— What needs to be done —
Copy the full listing below line for line, changing nothing.

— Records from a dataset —
"""
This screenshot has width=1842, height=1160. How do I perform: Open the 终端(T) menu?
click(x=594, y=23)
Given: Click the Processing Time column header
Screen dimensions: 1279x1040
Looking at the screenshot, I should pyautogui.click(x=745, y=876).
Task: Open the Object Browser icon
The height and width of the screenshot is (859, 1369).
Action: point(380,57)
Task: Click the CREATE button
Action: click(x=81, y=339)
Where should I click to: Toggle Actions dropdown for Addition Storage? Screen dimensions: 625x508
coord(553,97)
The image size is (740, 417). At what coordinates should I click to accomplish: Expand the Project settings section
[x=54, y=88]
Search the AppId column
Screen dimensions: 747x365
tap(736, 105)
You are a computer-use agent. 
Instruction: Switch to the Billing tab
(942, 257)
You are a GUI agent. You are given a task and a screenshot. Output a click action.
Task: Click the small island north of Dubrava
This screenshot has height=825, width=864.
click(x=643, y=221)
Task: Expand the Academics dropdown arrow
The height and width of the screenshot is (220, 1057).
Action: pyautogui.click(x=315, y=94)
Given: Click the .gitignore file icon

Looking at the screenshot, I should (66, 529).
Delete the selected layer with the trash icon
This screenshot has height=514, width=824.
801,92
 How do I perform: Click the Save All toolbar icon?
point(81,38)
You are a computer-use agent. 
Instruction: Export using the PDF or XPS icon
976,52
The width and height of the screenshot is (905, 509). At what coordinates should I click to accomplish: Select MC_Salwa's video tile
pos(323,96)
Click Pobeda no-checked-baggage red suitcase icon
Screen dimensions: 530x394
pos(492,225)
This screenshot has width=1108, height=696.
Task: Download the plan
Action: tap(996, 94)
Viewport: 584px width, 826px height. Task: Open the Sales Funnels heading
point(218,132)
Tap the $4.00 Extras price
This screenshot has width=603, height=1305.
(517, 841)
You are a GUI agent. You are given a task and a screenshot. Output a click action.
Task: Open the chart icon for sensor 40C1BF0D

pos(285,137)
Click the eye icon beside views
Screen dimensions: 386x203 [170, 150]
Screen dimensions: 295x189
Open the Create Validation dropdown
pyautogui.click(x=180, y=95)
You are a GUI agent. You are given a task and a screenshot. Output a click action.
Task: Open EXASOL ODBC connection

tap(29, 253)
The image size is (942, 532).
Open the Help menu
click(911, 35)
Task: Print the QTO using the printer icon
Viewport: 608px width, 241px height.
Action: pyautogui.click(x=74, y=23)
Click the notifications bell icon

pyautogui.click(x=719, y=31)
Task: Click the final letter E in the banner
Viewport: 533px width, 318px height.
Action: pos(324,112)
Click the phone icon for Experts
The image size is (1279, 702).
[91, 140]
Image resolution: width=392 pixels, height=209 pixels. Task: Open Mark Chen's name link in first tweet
"""
— The reply —
This screenshot has width=1842, height=1160. How do I perform: Open the 终端(T) menu?
click(x=594, y=23)
Given: Click the Processing Time column header
Screen dimensions: 1279x1040
Looking at the screenshot, I should pyautogui.click(x=745, y=876).
Task: Open the Object Browser icon
The height and width of the screenshot is (859, 1369).
Action: point(380,57)
Task: Click the CREATE button
Action: click(x=81, y=339)
Where should I click to: Toggle Actions dropdown for Addition Storage? Screen dimensions: 625x508
coord(553,97)
The image size is (740, 417). At what coordinates should I click to accomplish: Expand the Project settings section
[x=54, y=88]
Search the AppId column
Screen dimensions: 747x365
tap(736, 105)
You are a computer-use agent. 
Instruction: Switch to the Billing tab
(942, 257)
You are a GUI agent. You are given a task and a screenshot. Output a click action.
Task: Click the small island north of Dubrava
This screenshot has height=825, width=864.
click(x=643, y=221)
Task: Expand the Academics dropdown arrow
The height and width of the screenshot is (220, 1057).
Action: pyautogui.click(x=315, y=94)
Given: Click the .gitignore file icon

Looking at the screenshot, I should (66, 529).
Delete the selected layer with the trash icon
This screenshot has height=514, width=824.
801,92
 How do I perform: Click the Save All toolbar icon?
point(81,38)
You are a computer-use agent. 
Instruction: Export using the PDF or XPS icon
976,52
The width and height of the screenshot is (905, 509). At what coordinates should I click to accomplish: Select MC_Salwa's video tile
pos(323,96)
Click Pobeda no-checked-baggage red suitcase icon
Screen dimensions: 530x394
pos(492,225)
This screenshot has width=1108, height=696.
Task: Download the plan
Action: tap(996, 94)
Viewport: 584px width, 826px height. Task: Open the Sales Funnels heading
point(218,132)
Tap the $4.00 Extras price
This screenshot has width=603, height=1305.
(517, 841)
You are a GUI agent. You are given a task and a screenshot. Output a click action.
Task: Open the chart icon for sensor 40C1BF0D

pos(285,137)
Click the eye icon beside views
Screen dimensions: 386x203 [170, 150]
Screen dimensions: 295x189
Open the Create Validation dropdown
pyautogui.click(x=180, y=95)
You are a GUI agent. You are given a task and a screenshot. Output a click action.
Task: Open EXASOL ODBC connection

tap(29, 253)
The image size is (942, 532).
Open the Help menu
click(911, 35)
Task: Print the QTO using the printer icon
Viewport: 608px width, 241px height.
Action: pyautogui.click(x=74, y=23)
Click the notifications bell icon

pyautogui.click(x=719, y=31)
Task: Click the final letter E in the banner
Viewport: 533px width, 318px height.
Action: pos(324,112)
Click the phone icon for Experts
The image size is (1279, 702).
[91, 140]
Image resolution: width=392 pixels, height=209 pixels. Task: Open Mark Chen's name link in first tweet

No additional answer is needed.